_INSTRUCTIONS TO FOLLOW_.
Wherever the string "Given" appears in a line of the listing below, report that line.

_PROVIDED DATA_.
***
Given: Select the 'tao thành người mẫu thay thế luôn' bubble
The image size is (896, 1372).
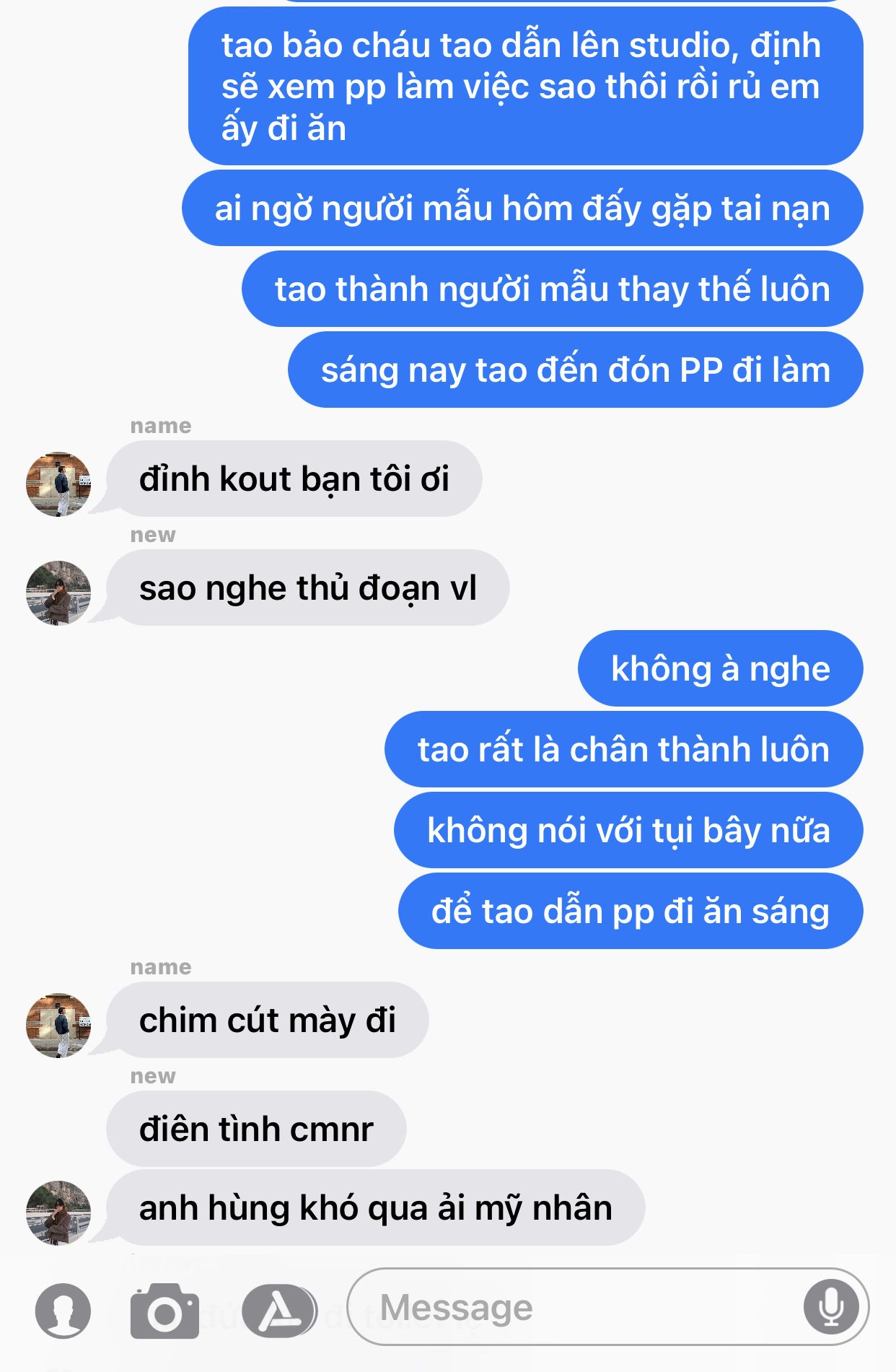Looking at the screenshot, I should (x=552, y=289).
***
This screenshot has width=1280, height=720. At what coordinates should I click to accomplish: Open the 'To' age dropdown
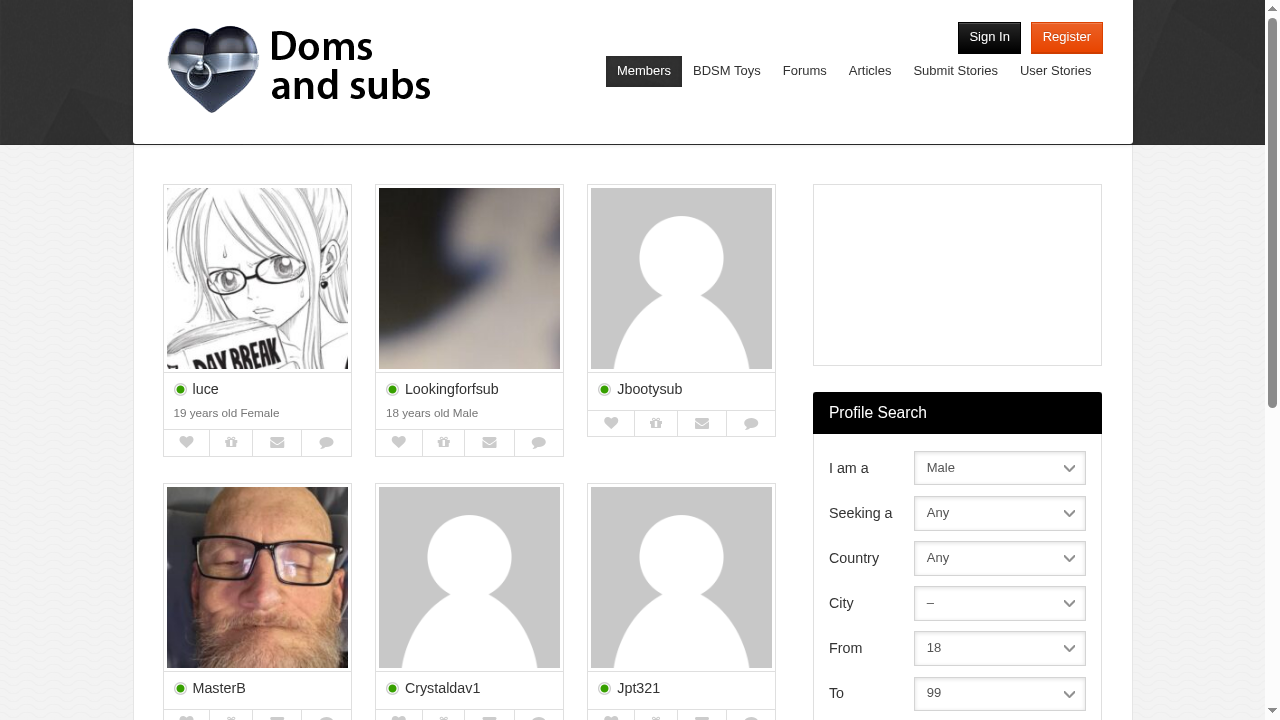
***
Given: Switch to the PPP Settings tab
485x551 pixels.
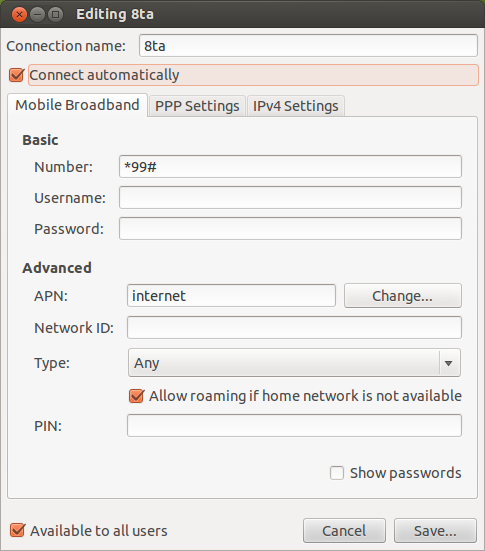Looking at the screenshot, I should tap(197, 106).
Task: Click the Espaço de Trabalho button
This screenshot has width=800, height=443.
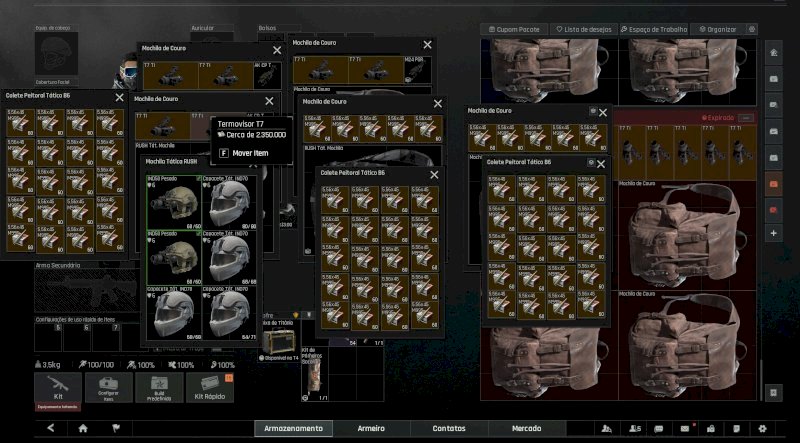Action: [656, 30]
***
_FINISHED EXERCISE_.
Given: Select the 'tao thành người mẫu thay thế luôn' bubble
Given: Switch to the PPP Settings tab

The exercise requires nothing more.